Um certo dia – não lembro exatamente qual – aquele terreno ganhou a visita de funcionários da Prefeitura, enviados pela Secretaria de Áreas Verdes ou qualquer outro nome parecido. E o que os moradores menos esperavam aconteceu: sumiu a imundície e nasceu uma praça. Era pequena. Pouco mais de 250m², mas quem se importava com o tamanho? Arrancaram os matos, plantaram mudas de árvores, cercaram com muros baixos de pedra e construíram bancos nos três lados da pracinha. O terreno era meio triangular, mas quem se importava com o formato?
Naquela praça as árvores cresceram. Sei bem que existe um abacateiro, que eu reconheço pelo formato das folhas e frutos. Especialista em plantas que eu não sou, vejo outras pequenas árvores de menor porte e moitas. De vez em quando, a administração regional envia funcionários para carpir e podar – muito raramente, diga-se de passagem.
Quem até hoje mantém aquela praça um pouco mais ajeitada é o Sr. Valdir, um aposentado que mora nas redondezas. O dono do bar logo em frente gosta de dar milho às pombas que povoam a região. Toda manhã lá está ele em sua missão, cercado de aves famintas. Cães abandonados fazem sua morada naquele pedacinho de chão e contam com a boa vontade dos moradores. Alguém lançou sementes de abóbora e, agora, ramas se esparramam pelo solo e flores alaranjadas são vistas entre o verde.
Aquela praça perdida na periferia de São Paulo virou assunto de TV quando ali foi baleado um traficante, numa briga entre gangues. Pois é…Nos últimos anos o local se transformou em área de lazer de marginais e usuários de drogas, que se assentam ali na parte da tarde, normalmente. Eles param seus carros, motos, bicicletas ou chegam a pé. Se reúnem em grupos de 3 a 4 pessoas, enrolam o baseado e curtem a maresia.  Jovens que integram a geração nem-nem: nem estudam, nem trabalham e nem querem uma vida “normal”, com trabalho, obrigações e uma família.

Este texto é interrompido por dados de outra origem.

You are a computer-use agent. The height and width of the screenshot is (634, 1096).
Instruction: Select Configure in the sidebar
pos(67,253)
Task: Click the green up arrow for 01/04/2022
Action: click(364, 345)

As pessoas passam por ali de cabeça baixa e olham para qualquer lado, menos na direção da praça e de seus ocupantes. Receio de encarar a realidade e de verem ali uma vizinha ou um filho? Os policiais também transitam na região. Param suas viaturas, revistam, prendem, mas até agora não conseguiram fazer uma nova limpeza naquele terreno. Só torcemos para que a situação mude e que possamos ver aquela diminuta praça florescer algum dia.